2016年03月30日

偉大なる短気:カラヴァッジョ

カラヴァッジョ《法悦のマグダラのマリア》西美のカラヴァッジョ展。間違いなく今年の上半期最大の企画展である。カラヴァッジョ単独で大規模な企画展が立てられること自体が極めて珍しく,というよりも私の知る限りここ10年の東京では初めてである。それもごまかしで無くきっちりとカラヴァッジョの作品が大量に展示されており,《トカゲに噛まれる少年》・《ナルキッソス》・《果物籠を持つ少年》・《バッカス》・《エマオの晩餐》など,代表作と言ってよいものが多い。よくこれだけ持ってこれたなと。かつ西美らしくカラヴァッジョの美術史的位置づけが説明され,カラヴァジェスキへの言及もなされていた。確実に見に行く価値がある展覧会である。展示数はわずか50点程度だが,ほとんどが油彩画で1点1点が大きいのもあり,十分に見応えがあった。なお,《法悦のマグダラのマリア》(今回の画像)は今回カラヴァッジョの真筆と認定されて初の展覧会展示だそうで。図録で見るとそうでもないが,実物は法悦というよりも死んでいるのではないかというくらい冷えた雰囲気を持った作品で,恐怖さえ感じさせる作品であった。

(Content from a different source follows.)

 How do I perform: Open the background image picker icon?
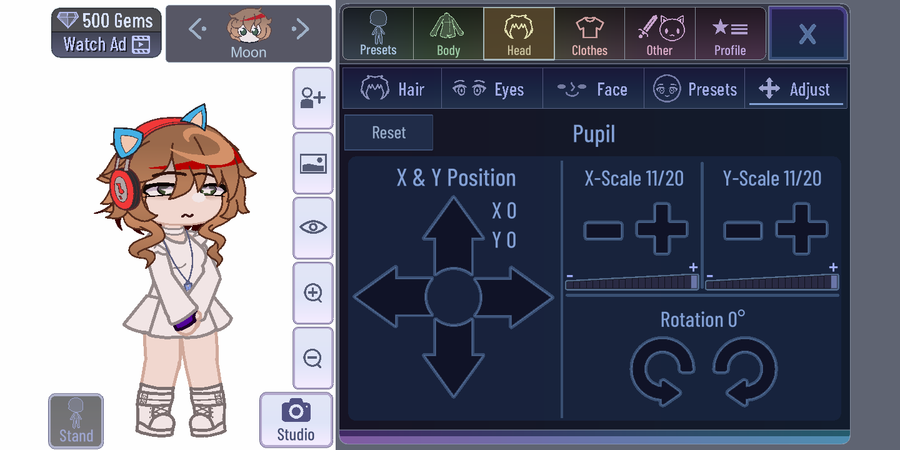[313, 163]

カラヴァッジョはバロックの開祖の一人である。画面中に光を偏在させるのではなく,特定の光源を用意して照らし,明暗のコントラストを劇的にすることで強烈なインパクトを作品に与えるということを発明した人物と言ってよい。西洋美術史の偉大な10人を選んだら,誰が選んでも高確率で入るだろう(私は入れた)。この偉大な画家は生存当時からすでに評価が高く,カラヴァジェスキと呼ばれる追随者たちを生んだ。というよりも,やがてそれは模倣を脱し,別系統のアンニーバレ・カラッチやエル・グレコ等の影響もありつつ,ルーベンスやレンブラントという輝かしい後継者を得て「バロック」という一大様式が展開することになる。西洋美術史が豊穣になったのは,ルネサンスに対置する概念としてバロックが誕生したからにほかならない。

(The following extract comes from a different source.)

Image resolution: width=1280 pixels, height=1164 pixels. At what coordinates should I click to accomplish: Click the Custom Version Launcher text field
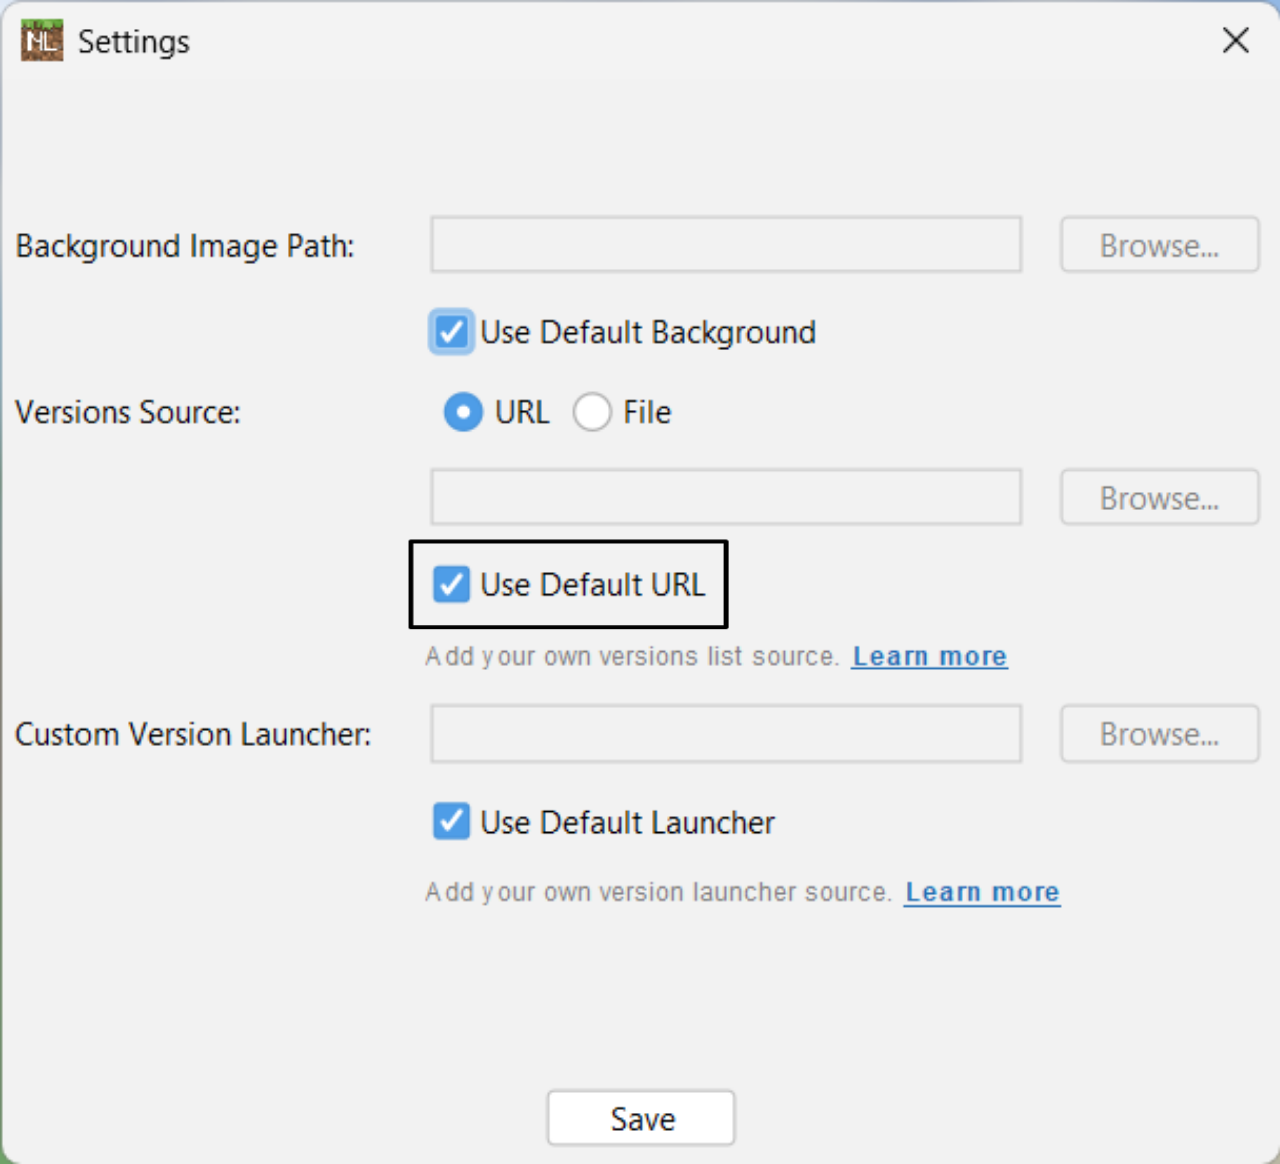(x=725, y=734)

さて,本展覧会がおもしろかったのは,カラヴァッジョのそうした美術史学的にまじめな要素だけで構成されていたわけではなく,ゴシップにならない範囲でカラヴァッジョのクズとしか言いようがない人生の紹介も兼ねていた点はエンタメ性の発露として評価してよく,しかもそのためにわざわざ原史料を持ってきたのはカラヴァッジョファンとしてスタンディングオベーションしかできない。カラヴァッジョは素行がひどく,暴行事件が絶えなかった。「カラヴァッジョ犯科帳」を整理すると(この表現は展覧会及び図録にあるものだ),ローマで起こした記録に残る重大事件だけで20件に上る。とうとう殺人を犯してローマから逃亡し,南イタリアを逃げまわることになる。「天才芸術家は性格が破綻している」という偏見が偏見でない人で,行った先々で問題行動を起こすので「まるで反省していない……(AA略)」としか言いようがない。極めつけがマルタ騎士団に入団して騎士にさえ暴行を働いている点で,喧嘩っ早い上に喧嘩が強いからいよいよ手に負えない。

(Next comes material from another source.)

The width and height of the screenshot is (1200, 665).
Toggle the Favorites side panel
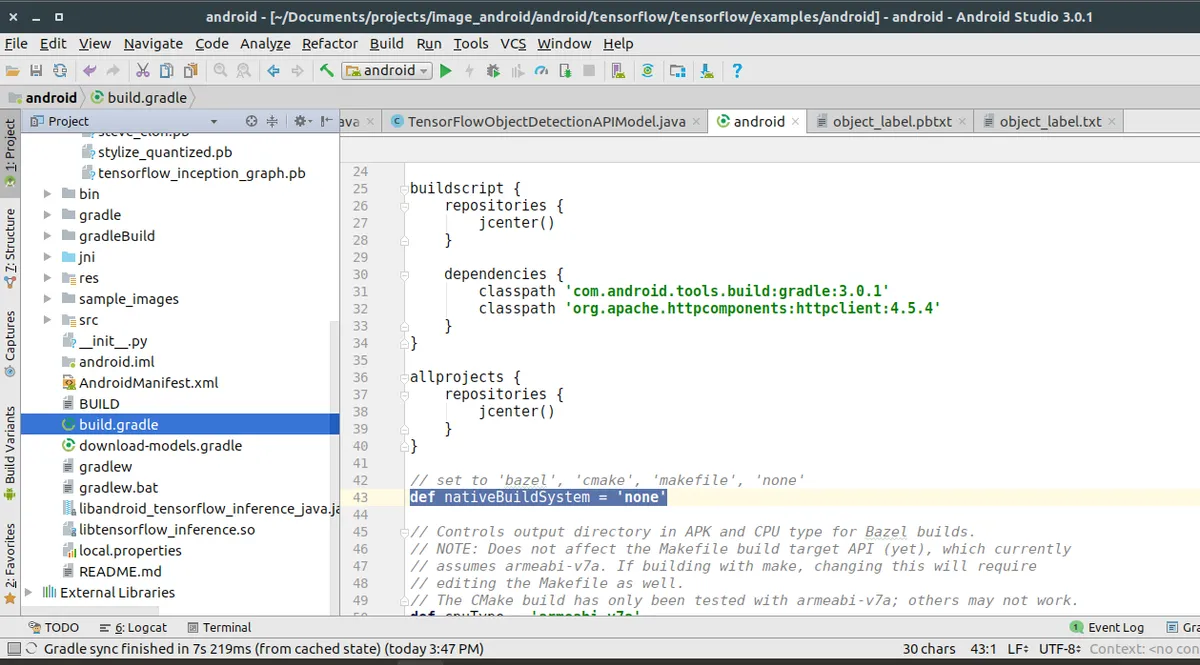pos(10,562)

一つ中でも印象的なエピソードを紹介すると,カラヴァッジョが居酒屋でアーティチョークを注文し,バターで炒めたもの4つと普通の油で炒めたもの4つが運ばれてきたので,カラヴァッジョがウェイターに「これはバターで炒めたものか,油で炒めたものか」と聞いたところ,ウェイターが「匂いを嗅げばわかるだろ」と答えた。すると,カラヴァッジョは突然切れて手元にあった皿を投げつけ,ウェイターにケガを負わせ,裁判になった。いわゆるアーティチョーク事件である。正直ウェイターの応答も大概な気はするが,カラヴァッジョの短気さを表す名エピソードである……で,今回の展覧会でこのアーティチョーク事件の裁判記録が展示されている。イタリア語読めないので何が書いてあるかはわからなかったが,さすがにテンションの上がる展示だった。


とりあえずまだそれほど混んでいなかったが,おそらく4/8にNHKで特集があるのと,4/17に日曜美術館で取り上げられるので,それらが過ぎるととんでもなく混むと予想される。お早めにどうぞ。